- Task directions -
Give the records below as a JSON list of strings, one string per line, leaving out any blank lines.

[Items drawn from a data source]
※ ※ ※
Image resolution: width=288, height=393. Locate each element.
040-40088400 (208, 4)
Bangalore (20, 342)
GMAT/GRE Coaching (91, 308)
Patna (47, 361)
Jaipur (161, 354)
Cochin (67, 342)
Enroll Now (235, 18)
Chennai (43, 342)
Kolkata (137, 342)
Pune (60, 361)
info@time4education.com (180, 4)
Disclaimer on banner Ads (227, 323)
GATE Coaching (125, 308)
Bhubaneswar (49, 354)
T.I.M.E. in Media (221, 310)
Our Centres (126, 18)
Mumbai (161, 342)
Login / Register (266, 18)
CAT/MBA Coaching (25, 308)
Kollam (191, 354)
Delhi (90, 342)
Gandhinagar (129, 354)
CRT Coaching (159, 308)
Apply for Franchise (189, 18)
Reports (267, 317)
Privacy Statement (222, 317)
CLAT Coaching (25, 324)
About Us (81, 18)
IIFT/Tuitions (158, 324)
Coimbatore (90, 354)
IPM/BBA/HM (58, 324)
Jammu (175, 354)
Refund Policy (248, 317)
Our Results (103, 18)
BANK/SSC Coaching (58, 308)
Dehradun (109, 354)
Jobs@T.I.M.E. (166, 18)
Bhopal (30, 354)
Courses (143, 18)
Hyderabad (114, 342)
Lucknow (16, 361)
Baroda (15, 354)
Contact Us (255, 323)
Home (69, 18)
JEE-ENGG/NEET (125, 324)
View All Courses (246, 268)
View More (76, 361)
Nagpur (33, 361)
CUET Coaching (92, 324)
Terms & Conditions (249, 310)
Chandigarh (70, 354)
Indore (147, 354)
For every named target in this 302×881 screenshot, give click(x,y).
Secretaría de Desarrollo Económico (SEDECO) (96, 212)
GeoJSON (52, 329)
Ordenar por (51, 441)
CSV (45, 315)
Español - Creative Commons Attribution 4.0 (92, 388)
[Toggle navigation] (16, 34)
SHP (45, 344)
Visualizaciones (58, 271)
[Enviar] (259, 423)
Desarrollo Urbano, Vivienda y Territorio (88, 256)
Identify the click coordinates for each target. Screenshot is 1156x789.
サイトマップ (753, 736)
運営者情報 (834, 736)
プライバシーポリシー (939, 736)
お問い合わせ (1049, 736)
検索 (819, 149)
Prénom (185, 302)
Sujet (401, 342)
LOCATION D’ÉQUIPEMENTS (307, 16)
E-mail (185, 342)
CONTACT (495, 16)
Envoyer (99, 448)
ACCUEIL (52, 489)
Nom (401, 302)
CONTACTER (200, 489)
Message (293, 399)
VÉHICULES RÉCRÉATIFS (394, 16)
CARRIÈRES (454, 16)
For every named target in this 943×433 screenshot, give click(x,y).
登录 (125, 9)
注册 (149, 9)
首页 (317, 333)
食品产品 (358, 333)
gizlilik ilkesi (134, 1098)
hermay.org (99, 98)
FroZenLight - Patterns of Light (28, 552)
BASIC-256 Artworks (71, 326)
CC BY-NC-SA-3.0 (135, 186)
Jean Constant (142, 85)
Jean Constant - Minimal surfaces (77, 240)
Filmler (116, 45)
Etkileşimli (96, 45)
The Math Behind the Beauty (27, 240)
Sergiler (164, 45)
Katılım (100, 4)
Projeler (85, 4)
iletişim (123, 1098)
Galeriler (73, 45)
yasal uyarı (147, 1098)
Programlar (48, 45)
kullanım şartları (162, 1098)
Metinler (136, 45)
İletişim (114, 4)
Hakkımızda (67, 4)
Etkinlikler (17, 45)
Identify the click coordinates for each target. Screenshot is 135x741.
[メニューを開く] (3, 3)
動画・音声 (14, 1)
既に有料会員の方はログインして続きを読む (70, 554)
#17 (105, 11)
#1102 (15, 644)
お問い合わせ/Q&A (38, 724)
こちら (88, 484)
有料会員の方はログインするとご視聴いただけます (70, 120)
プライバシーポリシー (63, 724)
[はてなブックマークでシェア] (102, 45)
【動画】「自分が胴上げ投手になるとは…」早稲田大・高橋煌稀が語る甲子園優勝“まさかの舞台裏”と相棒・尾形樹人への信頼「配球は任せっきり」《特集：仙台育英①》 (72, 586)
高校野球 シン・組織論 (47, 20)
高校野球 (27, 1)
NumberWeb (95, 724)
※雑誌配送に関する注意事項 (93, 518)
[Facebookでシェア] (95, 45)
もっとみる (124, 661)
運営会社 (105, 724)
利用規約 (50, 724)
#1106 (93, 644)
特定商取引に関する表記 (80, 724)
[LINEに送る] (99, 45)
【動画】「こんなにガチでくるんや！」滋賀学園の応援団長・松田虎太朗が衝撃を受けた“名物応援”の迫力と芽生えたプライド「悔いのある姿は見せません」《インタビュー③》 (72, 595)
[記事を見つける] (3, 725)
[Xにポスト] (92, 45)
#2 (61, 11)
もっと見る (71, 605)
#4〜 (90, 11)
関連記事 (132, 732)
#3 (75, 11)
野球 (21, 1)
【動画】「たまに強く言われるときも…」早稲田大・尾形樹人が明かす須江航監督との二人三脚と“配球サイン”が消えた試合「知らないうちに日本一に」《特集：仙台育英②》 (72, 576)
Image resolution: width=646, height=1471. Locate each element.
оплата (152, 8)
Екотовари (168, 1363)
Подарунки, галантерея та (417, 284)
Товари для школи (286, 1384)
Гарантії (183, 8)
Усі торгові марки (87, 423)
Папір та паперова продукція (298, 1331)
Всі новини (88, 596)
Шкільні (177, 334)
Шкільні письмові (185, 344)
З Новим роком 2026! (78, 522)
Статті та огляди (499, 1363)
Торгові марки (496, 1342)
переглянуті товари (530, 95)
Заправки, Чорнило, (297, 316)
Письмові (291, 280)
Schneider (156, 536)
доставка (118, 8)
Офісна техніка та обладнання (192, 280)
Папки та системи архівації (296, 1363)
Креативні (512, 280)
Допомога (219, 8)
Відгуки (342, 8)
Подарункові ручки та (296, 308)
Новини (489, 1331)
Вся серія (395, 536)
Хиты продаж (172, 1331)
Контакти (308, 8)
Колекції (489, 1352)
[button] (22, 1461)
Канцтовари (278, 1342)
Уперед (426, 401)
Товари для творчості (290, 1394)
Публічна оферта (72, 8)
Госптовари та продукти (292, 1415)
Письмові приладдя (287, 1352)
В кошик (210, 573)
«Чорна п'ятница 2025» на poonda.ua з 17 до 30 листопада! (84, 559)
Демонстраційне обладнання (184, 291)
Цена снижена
※ ※ ※
- Final result -
[
  "Image resolution: width=288, height=393. Locate each element.",
  "040-40088400 (208, 4)",
  "Bangalore (20, 342)",
  "GMAT/GRE Coaching (91, 308)",
  "Patna (47, 361)",
  "Jaipur (161, 354)",
  "Cochin (67, 342)",
  "Enroll Now (235, 18)",
  "Chennai (43, 342)",
  "Kolkata (137, 342)",
  "Pune (60, 361)",
  "info@time4education.com (180, 4)",
  "Disclaimer on banner Ads (227, 323)",
  "GATE Coaching (125, 308)",
  "Bhubaneswar (49, 354)",
  "T.I.M.E. in Media (221, 310)",
  "Our Centres (126, 18)",
  "Mumbai (161, 342)",
  "Login / Register (266, 18)",
  "CAT/MBA Coaching (25, 308)",
  "Kollam (191, 354)",
  "Delhi (90, 342)",
  "Gandhinagar (129, 354)",
  "CRT Coaching (159, 308)",
  "Apply for Franchise (189, 18)",
  "Reports (267, 317)",
  "Privacy Statement (222, 317)",
  "CLAT Coaching (25, 324)",
  "About Us (81, 18)",
  "IIFT/Tuitions (158, 324)",
  "Coimbatore (90, 354)",
  "IPM/BBA/HM (58, 324)",
  "Jammu (175, 354)",
  "Refund Policy (248, 317)",
  "Our Results (103, 18)",
  "BANK/SSC Coaching (58, 308)",
  "Dehradun (109, 354)",
  "Jobs@T.I.M.E. (166, 18)",
  "Bhopal (30, 354)",
  "Courses (143, 18)",
  "Hyderabad (114, 342)",
  "Lucknow (16, 361)",
  "Baroda (15, 354)",
  "Contact Us (255, 323)",
  "Home (69, 18)",
  "JEE-ENGG/NEET (125, 324)",
  "View All Courses (246, 268)",
  "View More (76, 361)",
  "Nagpur (33, 361)",
  "CUET Coaching (92, 324)",
  "Terms & Conditions (249, 310)",
  "Chandigarh (70, 354)",
  "Indore (147, 354)",
  "For every named target in this 302×881 screenshot, give click(x,y).",
  "Secretaría de Desarrollo Económico (SEDECO) (96, 212)",
  "GeoJSON (52, 329)",
  "Ordenar por (51, 441)",
  "CSV (45, 315)",
  "Español - Creative Commons Attribution 4.0 (92, 388)",
  "[Toggle navigation] (16, 34)",
  "SHP (45, 344)",
  "Visualizaciones (58, 271)",
  "[Enviar] (259, 423)",
  "Desarrollo Urbano, Vivienda y Territorio (88, 256)",
  "Identify the click coordinates for each target. Screenshot is 1156x789.",
  "サイトマップ (753, 736)",
  "運営者情報 (834, 736)",
  "プライバシーポリシー (939, 736)",
  "お問い合わせ (1049, 736)",
  "検索 (819, 149)",
  "Prénom (185, 302)",
  "Sujet (401, 342)",
  "LOCATION D’ÉQUIPEMENTS (307, 16)",
  "E-mail (185, 342)",
  "CONTACT (495, 16)",
  "Envoyer (99, 448)",
  "ACCUEIL (52, 489)",
  "Nom (401, 302)",
  "CONTACTER (200, 489)",
  "Message (293, 399)",
  "VÉHICULES RÉCRÉATIFS (394, 16)",
  "CARRIÈRES (454, 16)",
  "For every named target in this 943×433 screenshot, give click(x,y).",
  "登录 (125, 9)",
  "注册 (149, 9)",
  "首页 (317, 333)",
  "食品产品 (358, 333)",
  "gizlilik ilkesi (134, 1098)",
  "hermay.org (99, 98)",
  "FroZenLight - Patterns of Light (28, 552)",
  "BASIC-256 Artworks (71, 326)",
  "CC BY-NC-SA-3.0 (135, 186)",
  "Jean Constant (142, 85)",
  "Jean Constant - Minimal surfaces (77, 240)",
  "Filmler (116, 45)",
  "Etkileşimli (96, 45)",
  "The Math Behind the Beauty (27, 240)",
  "Sergiler (164, 45)",
  "Katılım (100, 4)",
  "Projeler (85, 4)",
  "iletişim (123, 1098)",
  "Galeriler (73, 45)",
  "yasal uyarı (147, 1098)",
  "Programlar (48, 45)",
  "kullanım şartları (162, 1098)",
  "Metinler (136, 45)",
  "İletişim (114, 4)",
  "Hakkımızda (67, 4)",
  "Etkinlikler (17, 45)",
  "Identify the click coordinates for each target. Screenshot is 135x741.",
  "[メニューを開く] (3, 3)",
  "動画・音声 (14, 1)",
  "既に有料会員の方はログインして続きを読む (70, 554)",
  "#17 (105, 11)",
  "#1102 (15, 644)",
  "お問い合わせ/Q&A (38, 724)",
  "こちら (88, 484)",
  "有料会員の方はログインするとご視聴いただけます (70, 120)",
  "プライバシーポリシー (63, 724)",
  "[はてなブックマークでシェア] (102, 45)",
  "【動画】「自分が胴上げ投手になるとは…」早稲田大・高橋煌稀が語る甲子園優勝“まさかの舞台裏”と相棒・尾形樹人への信頼「配球は任せっきり」《特集：仙台育英①》 (72, 586)",
  "高校野球 シン・組織論 (47, 20)",
  "高校野球 (27, 1)",
  "NumberWeb (95, 724)",
  "※雑誌配送に関する注意事項 (93, 518)",
  "[Facebookでシェア] (95, 45)",
  "もっとみる (124, 661)",
  "運営会社 (105, 724)",
  "利用規約 (50, 724)",
  "#1106 (93, 644)",
  "特定商取引に関する表記 (80, 724)",
  "[LINEに送る] (99, 45)",
  "【動画】「こんなにガチでくるんや！」滋賀学園の応援団長・松田虎太朗が衝撃を受けた“名物応援”の迫力と芽生えたプライド「悔いのある姿は見せません」《インタビュー③》 (72, 595)",
  "[記事を見つける] (3, 725)",
  "[Xにポスト] (92, 45)",
  "#2 (61, 11)",
  "もっと見る (71, 605)",
  "#4〜 (90, 11)",
  "関連記事 (132, 732)",
  "#3 (75, 11)",
  "野球 (21, 1)",
  "【動画】「たまに強く言われるときも…」早稲田大・尾形樹人が明かす須江航監督との二人三脚と“配球サイン”が消えた試合「知らないうちに日本一に」《特集：仙台育英②》 (72, 576)",
  "Image resolution: width=646, height=1471. Locate each element.",
  "оплата (152, 8)",
  "Екотовари (168, 1363)",
  "Подарунки, галантерея та (417, 284)",
  "Товари для школи (286, 1384)",
  "Гарантії (183, 8)",
  "Усі торгові марки (87, 423)",
  "Папір та паперова продукція (298, 1331)",
  "Всі новини (88, 596)",
  "Шкільні (177, 334)",
  "Шкільні письмові (185, 344)",
  "З Новим роком 2026! (78, 522)",
  "Статті та огляди (499, 1363)",
  "Торгові марки (496, 1342)",
  "переглянуті товари (530, 95)",
  "Заправки, Чорнило, (297, 316)",
  "Письмові (291, 280)",
  "Schneider (156, 536)",
  "доставка (118, 8)",
  "Офісна техніка та обладнання (192, 280)",
  "Папки та системи архівації (296, 1363)",
  "Креативні (512, 280)",
  "Допомога (219, 8)",
  "Відгуки (342, 8)",
  "Подарункові ручки та (296, 308)",
  "Новини (489, 1331)",
  "Вся серія (395, 536)",
  "Хиты продаж (172, 1331)",
  "Контакти (308, 8)",
  "Колекції (489, 1352)",
  "[button] (22, 1461)",
  "Канцтовари (278, 1342)",
  "Уперед (426, 401)",
  "Товари для творчості (290, 1394)",
  "Публічна оферта (72, 8)",
  "Госптовари та продукти (292, 1415)",
  "Письмові приладдя (287, 1352)",
  "В кошик (210, 573)",
  "«Чорна п'ятница 2025» на poonda.ua з 17 до 30 листопада! (84, 559)",
  "Демонстраційне обладнання (184, 291)",
  "Цена снижена"
]